What is the definition of a symmetric distribution? What's the definition of a symmetric distribution? Someone told me that a random variable $X$ came from a symmetric distribution if and only if $X$ and $-X$ has the same distribution. But I think this definition is partly true. Because I can present a counterexample $X\sim N(\mu,\sigma^{2})$ and $\mu\neq0$. 
Obviously, it has a symmetric distribution, but $X$ and $-X$ have different distribution!
Am I right? Do you guys ever think about this question?

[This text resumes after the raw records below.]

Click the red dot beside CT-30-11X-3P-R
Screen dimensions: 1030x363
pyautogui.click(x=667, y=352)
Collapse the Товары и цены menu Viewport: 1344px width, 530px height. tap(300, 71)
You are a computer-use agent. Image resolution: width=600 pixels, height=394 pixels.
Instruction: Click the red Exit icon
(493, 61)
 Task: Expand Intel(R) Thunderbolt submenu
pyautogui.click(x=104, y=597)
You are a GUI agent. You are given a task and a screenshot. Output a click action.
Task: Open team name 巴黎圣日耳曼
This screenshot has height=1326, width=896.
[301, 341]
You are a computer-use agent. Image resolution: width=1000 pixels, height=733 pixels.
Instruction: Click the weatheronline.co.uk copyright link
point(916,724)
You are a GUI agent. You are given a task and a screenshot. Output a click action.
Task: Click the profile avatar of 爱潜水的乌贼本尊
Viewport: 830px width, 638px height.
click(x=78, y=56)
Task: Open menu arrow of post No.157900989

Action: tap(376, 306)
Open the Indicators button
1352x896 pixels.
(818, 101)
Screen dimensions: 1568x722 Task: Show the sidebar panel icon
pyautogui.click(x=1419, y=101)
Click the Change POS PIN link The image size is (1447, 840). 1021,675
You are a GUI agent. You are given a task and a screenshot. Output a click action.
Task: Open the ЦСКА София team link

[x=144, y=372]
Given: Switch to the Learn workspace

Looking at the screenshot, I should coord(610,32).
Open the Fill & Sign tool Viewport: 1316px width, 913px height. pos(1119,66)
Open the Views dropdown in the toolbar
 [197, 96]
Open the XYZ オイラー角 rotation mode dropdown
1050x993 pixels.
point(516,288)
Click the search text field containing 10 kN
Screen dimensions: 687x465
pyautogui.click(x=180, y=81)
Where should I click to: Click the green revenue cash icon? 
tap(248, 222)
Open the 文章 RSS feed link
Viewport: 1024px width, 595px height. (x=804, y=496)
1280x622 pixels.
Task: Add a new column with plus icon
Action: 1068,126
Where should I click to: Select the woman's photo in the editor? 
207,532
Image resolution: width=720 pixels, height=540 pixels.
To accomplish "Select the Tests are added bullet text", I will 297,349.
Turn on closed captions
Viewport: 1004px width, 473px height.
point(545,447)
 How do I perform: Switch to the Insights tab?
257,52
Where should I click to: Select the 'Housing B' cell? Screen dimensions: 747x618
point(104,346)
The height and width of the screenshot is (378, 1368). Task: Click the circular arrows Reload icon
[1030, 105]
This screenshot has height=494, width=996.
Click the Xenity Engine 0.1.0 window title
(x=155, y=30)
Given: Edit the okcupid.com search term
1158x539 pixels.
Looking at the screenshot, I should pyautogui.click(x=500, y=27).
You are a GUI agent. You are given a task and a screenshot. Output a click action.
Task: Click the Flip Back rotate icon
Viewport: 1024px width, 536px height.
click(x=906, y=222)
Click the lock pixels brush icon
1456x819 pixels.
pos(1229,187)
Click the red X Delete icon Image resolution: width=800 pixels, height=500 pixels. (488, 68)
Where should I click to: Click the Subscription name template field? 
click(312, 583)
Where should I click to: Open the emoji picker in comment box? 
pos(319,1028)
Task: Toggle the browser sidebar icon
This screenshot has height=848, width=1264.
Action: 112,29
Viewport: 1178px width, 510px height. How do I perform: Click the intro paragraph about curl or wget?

What's the exact definition of symmetric distribution?
 A: Briefly: $X$ is symmetric when $X$ and $2a-X$ have the same distribution for some real number $a$.  But arriving at this in a fully justified manner requires some digression and generalizations, because it raises many implicit questions: why this definition of "symmetric"?  Can there be other kinds of symmetries?  What is the relationship between a distribution and its symmetries, and conversely, what is the relationship between a "symmetry" and those distributions that might have that symmetry?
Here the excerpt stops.